*EXTRACT*:

A Sun Ultra-1 workstation was used to generate the example presented. Your results can vary depending on the architecture and model of system you use.
Allocator Basics
The kernel memory allocator's job is to parcel out regions of virtual memory to other kernel subsystems (these are commonly called clients). This section explains the basics of the allocator's operation and introduces some terms used later in this guide.
Buffer States
The functional domain of the kernel memory allocator is the set of buffers of virtual memory that make up the kernel heap. These buffers are grouped together into sets of uniform size and purpose, known as caches. Each cache contains a set of buffers. Some of these buffers are currently free, which means that they have not yet been allocated to any client of the allocator. The remaining buffers are allocated, which means that a pointer to that buffer has been provided to a client of the allocator. If no client of the allocator holds a pointer to an allocated buffer, this buffer is said to be leaked, because it cannot be freed. Leaked buffers indicate incorrect code that is wasting kernel resources.
Transactions
A kmem transaction is a transition on a buffer between the allocated and free states. The allocator can verify that the state of a buffer is valid as part of each transaction. Additionally, the allocator has facilities for logging transactions for post-mortem examination.

*LISTED RECORDS*:
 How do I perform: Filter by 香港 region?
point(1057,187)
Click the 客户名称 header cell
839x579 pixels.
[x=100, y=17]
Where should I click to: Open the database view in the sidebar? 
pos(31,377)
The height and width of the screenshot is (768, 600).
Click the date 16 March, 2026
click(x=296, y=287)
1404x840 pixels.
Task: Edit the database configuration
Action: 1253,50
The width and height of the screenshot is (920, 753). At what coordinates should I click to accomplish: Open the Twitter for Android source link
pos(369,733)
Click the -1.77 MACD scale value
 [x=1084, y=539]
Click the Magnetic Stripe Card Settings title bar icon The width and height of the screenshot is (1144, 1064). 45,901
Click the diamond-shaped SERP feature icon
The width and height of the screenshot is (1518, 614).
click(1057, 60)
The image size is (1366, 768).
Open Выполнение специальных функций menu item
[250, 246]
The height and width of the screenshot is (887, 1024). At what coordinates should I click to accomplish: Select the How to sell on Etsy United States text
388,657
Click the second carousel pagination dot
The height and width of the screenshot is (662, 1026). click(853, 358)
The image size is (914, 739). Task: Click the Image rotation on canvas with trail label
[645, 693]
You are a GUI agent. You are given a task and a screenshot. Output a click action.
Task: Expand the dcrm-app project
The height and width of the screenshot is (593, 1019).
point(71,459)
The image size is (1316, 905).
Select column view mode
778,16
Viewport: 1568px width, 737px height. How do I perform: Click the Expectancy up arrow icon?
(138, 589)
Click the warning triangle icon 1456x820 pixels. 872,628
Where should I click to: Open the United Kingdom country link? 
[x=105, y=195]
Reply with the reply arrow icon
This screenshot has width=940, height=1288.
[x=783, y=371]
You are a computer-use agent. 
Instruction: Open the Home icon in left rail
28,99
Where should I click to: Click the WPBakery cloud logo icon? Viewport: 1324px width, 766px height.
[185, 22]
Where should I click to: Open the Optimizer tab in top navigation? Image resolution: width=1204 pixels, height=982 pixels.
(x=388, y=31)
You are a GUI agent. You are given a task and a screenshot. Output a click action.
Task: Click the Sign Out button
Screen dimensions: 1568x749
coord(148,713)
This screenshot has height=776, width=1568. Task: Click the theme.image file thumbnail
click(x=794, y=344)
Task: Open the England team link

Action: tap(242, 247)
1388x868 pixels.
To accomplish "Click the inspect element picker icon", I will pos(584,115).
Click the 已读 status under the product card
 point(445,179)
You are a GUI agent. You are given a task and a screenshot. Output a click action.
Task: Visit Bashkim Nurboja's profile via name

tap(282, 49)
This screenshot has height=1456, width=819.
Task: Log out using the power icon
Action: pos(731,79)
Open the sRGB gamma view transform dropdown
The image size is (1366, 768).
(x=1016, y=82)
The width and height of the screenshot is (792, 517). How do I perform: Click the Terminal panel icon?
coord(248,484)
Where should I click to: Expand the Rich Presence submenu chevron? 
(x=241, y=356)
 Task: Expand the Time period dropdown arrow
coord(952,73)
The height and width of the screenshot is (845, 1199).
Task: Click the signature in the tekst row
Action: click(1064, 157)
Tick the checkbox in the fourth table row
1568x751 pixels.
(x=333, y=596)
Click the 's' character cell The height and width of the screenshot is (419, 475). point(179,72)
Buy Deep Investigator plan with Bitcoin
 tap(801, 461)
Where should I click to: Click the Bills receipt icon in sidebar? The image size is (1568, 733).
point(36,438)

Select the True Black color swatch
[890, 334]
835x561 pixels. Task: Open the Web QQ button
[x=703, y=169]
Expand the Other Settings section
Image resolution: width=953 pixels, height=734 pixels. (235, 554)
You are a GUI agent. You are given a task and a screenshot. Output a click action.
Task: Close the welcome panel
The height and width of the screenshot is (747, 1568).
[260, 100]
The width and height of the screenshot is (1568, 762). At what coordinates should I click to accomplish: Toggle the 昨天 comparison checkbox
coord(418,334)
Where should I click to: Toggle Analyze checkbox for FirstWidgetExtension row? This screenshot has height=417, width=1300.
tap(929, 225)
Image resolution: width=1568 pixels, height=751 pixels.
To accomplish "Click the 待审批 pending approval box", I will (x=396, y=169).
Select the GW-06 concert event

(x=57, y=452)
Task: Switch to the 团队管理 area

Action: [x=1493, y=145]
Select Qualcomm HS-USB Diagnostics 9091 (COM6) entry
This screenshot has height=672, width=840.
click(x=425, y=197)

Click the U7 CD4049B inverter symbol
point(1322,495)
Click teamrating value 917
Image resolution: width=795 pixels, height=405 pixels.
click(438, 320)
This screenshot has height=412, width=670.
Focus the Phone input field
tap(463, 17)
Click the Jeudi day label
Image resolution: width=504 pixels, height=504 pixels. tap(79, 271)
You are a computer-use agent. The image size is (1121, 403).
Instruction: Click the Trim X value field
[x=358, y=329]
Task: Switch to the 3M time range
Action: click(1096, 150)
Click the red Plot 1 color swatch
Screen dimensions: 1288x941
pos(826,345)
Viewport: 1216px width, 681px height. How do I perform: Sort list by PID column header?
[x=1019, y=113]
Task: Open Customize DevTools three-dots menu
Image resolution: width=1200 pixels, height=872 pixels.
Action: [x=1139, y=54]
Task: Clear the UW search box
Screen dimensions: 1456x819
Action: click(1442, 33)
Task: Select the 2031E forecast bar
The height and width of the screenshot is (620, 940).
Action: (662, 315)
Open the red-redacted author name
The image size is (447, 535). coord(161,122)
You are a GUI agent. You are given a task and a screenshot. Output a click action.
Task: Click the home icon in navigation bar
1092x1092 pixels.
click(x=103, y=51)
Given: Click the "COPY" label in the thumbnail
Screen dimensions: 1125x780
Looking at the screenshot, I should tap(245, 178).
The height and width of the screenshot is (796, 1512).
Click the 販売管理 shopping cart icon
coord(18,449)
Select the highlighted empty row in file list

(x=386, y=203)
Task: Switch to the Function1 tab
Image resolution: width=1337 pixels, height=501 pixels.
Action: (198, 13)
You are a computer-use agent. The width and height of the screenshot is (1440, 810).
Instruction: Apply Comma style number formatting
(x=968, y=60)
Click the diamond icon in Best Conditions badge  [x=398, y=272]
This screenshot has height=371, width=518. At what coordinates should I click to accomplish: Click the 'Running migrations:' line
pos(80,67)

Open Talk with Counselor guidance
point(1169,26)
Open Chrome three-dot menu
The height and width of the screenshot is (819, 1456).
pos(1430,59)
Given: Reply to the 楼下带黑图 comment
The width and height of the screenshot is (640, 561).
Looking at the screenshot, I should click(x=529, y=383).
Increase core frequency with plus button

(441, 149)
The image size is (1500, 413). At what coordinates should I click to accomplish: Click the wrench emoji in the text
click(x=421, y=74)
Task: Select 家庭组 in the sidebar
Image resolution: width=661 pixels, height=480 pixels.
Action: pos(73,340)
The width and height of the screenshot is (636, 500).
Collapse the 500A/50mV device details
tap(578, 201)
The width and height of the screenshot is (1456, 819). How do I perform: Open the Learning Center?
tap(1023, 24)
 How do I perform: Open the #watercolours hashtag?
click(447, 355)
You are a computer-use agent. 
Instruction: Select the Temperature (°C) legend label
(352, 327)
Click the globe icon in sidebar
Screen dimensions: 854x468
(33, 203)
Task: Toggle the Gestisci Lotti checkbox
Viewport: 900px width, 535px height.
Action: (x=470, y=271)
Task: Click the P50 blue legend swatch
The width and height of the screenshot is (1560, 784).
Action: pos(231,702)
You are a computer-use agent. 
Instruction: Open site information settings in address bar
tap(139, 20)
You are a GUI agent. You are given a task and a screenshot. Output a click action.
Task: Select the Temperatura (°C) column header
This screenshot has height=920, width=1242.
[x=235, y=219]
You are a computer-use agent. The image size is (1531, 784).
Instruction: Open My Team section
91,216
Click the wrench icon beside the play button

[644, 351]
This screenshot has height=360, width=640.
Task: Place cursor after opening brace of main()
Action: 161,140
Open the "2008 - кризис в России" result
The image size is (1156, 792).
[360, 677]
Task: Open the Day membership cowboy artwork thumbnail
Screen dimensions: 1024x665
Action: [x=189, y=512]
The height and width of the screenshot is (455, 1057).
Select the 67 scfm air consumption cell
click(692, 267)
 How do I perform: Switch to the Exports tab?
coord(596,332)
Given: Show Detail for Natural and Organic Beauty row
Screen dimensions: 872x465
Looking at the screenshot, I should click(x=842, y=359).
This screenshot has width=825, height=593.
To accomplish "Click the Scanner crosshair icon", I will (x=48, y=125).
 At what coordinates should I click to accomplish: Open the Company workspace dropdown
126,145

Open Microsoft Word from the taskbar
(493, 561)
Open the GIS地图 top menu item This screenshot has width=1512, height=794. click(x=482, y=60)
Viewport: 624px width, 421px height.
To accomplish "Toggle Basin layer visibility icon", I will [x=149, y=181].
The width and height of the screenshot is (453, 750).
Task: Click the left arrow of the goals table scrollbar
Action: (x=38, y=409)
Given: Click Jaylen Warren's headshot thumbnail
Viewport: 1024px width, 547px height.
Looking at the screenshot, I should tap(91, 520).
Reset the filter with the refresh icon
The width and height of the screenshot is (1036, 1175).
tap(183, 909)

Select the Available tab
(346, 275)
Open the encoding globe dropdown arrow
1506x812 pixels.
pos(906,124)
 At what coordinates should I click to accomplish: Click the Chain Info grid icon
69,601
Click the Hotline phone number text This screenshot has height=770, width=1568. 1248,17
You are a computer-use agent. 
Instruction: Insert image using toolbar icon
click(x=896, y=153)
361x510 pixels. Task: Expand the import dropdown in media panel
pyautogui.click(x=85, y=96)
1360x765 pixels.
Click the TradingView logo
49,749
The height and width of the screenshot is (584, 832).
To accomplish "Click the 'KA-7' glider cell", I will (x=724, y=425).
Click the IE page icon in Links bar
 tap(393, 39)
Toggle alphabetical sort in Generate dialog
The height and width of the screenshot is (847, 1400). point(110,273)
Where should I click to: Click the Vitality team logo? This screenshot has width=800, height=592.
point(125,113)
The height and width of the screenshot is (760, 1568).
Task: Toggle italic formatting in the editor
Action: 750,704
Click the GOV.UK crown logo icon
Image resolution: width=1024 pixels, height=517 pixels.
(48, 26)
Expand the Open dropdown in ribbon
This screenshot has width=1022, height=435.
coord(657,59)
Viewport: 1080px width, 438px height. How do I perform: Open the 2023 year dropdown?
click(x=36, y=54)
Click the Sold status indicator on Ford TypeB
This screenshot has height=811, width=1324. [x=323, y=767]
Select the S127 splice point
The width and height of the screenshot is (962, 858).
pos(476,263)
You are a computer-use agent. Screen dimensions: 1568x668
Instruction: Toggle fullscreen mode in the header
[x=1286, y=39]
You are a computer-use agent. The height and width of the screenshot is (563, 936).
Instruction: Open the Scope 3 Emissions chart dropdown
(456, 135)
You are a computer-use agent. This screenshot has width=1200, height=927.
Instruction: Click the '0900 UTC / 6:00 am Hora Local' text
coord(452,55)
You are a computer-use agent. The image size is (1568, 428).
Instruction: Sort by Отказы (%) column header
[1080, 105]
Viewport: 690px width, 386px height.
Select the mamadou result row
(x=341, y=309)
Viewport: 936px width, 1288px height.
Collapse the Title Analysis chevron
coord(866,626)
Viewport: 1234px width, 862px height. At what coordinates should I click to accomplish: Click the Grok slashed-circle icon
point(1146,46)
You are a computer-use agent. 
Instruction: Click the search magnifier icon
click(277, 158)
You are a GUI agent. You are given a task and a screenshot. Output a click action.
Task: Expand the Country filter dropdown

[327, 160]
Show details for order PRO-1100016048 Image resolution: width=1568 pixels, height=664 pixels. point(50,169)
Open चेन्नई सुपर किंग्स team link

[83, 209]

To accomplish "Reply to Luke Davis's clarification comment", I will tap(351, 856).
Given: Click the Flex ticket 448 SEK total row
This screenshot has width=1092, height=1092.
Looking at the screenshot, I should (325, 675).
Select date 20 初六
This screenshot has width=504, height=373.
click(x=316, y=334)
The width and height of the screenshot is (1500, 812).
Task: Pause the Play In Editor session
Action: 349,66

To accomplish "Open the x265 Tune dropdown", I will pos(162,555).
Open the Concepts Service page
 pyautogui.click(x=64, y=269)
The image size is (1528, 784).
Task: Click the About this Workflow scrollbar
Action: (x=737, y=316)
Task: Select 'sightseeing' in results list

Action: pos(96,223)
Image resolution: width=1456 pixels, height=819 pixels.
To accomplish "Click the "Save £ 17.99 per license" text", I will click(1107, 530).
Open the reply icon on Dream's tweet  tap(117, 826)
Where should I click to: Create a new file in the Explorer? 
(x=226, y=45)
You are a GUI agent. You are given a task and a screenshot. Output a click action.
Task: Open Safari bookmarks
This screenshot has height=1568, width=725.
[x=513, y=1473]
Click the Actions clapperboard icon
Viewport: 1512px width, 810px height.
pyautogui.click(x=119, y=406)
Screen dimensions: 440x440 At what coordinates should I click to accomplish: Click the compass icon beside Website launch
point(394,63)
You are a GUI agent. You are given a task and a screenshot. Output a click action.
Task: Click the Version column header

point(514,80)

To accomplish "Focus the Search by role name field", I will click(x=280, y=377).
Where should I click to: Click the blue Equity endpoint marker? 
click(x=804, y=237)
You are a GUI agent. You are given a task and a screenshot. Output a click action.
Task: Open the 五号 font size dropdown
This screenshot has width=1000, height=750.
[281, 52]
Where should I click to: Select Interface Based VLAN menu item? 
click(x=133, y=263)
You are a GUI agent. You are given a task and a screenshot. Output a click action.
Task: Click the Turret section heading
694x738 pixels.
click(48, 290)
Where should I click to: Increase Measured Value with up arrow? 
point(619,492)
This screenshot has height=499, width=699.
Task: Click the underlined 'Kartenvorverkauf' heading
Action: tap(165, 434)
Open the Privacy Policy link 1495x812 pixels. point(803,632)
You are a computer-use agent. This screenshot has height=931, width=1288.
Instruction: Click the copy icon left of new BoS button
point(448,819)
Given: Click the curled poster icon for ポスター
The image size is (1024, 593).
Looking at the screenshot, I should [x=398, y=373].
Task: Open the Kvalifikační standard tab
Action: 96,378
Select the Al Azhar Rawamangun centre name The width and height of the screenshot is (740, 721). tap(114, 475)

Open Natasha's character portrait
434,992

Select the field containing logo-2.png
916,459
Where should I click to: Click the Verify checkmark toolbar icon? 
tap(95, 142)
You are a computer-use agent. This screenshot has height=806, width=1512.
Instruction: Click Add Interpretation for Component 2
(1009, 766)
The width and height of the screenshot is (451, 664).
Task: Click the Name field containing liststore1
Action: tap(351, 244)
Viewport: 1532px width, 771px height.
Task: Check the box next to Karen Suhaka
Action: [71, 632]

*WHAT TO PRODUCE*: Which states can a buffer be in, according to the kernel memory allocator extract?

*EXPECTED ANSWER*: Free, allocated, and leaked.